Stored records
● ● ● ●
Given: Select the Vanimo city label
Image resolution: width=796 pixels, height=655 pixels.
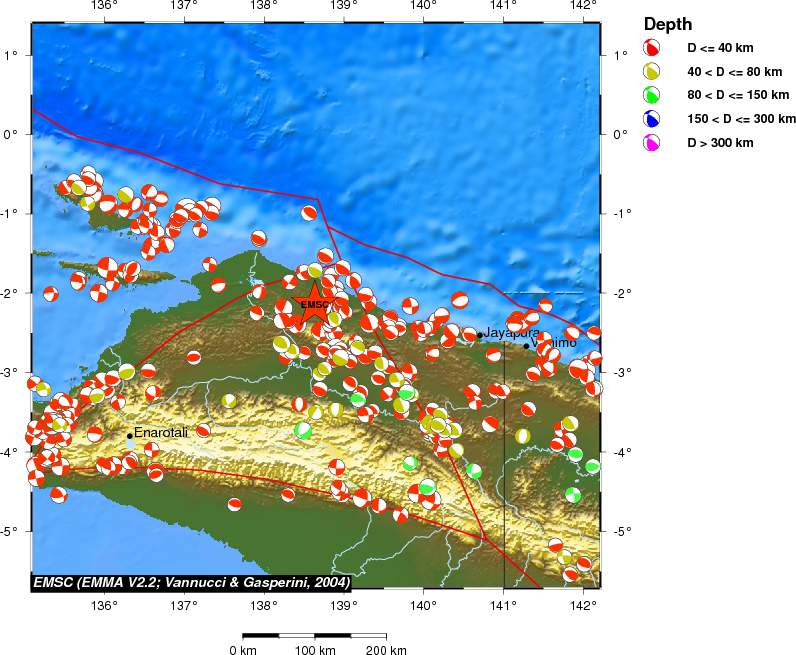Looking at the screenshot, I should click(x=556, y=343).
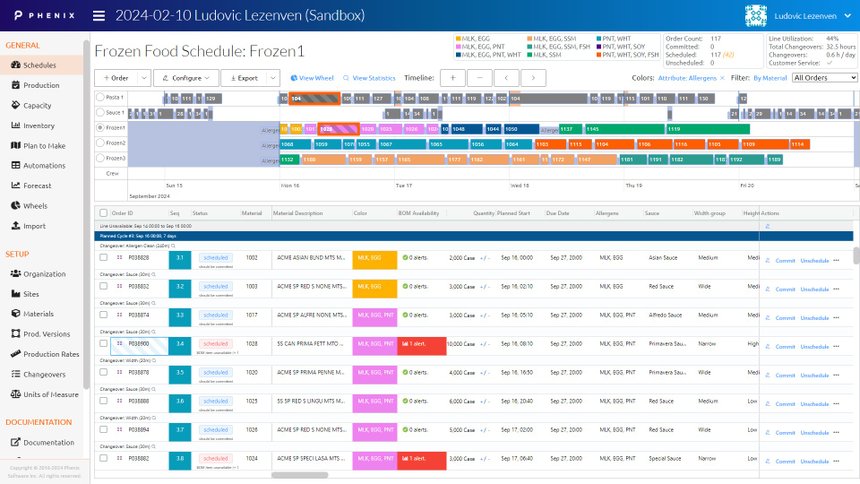Click Commit for order P038828
The image size is (860, 484).
tap(785, 261)
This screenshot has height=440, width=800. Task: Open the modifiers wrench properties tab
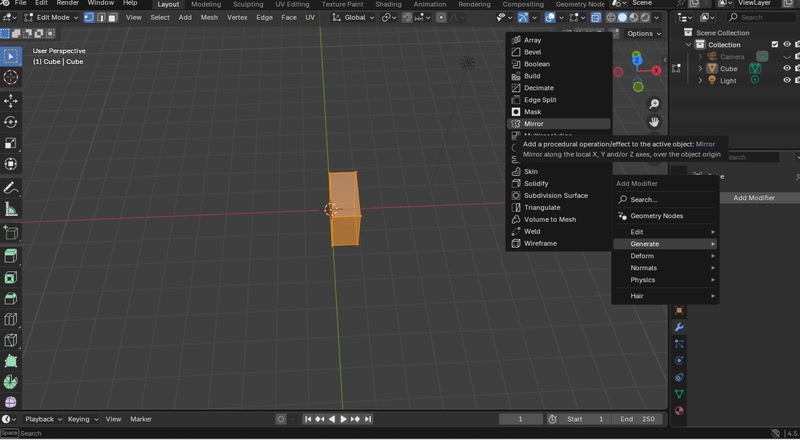pos(679,327)
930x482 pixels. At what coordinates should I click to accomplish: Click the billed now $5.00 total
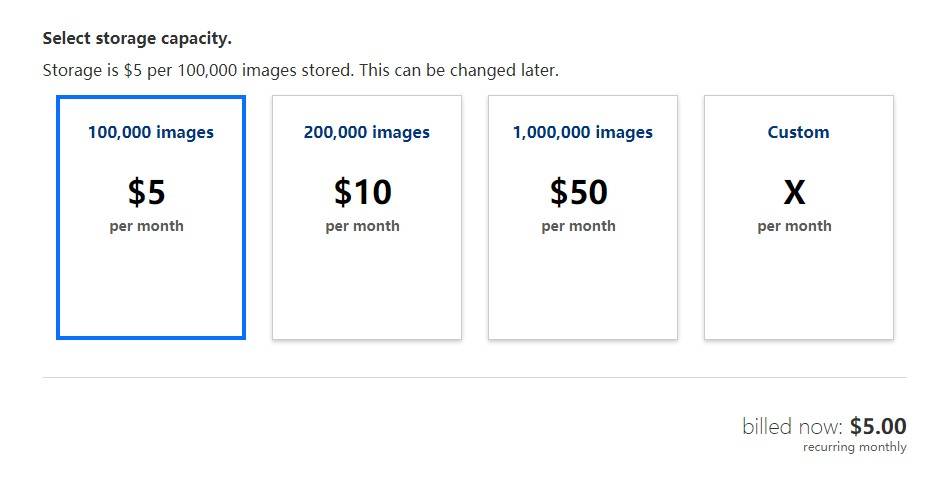click(824, 426)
● ● ● ●
Task details: What's needed is an exact copy of every entry, minus the pictures.

Answer to the exercise:
Given: Select the Vanimo city label
Image resolution: width=796 pixels, height=655 pixels.
Looking at the screenshot, I should click(x=556, y=343).
Click Commit for order P038828
The image size is (860, 484).
tap(785, 261)
This screenshot has height=440, width=800. Task: Open the modifiers wrench properties tab
pos(679,327)
930x482 pixels. At what coordinates should I click to accomplish: Click the billed now $5.00 total
click(824, 426)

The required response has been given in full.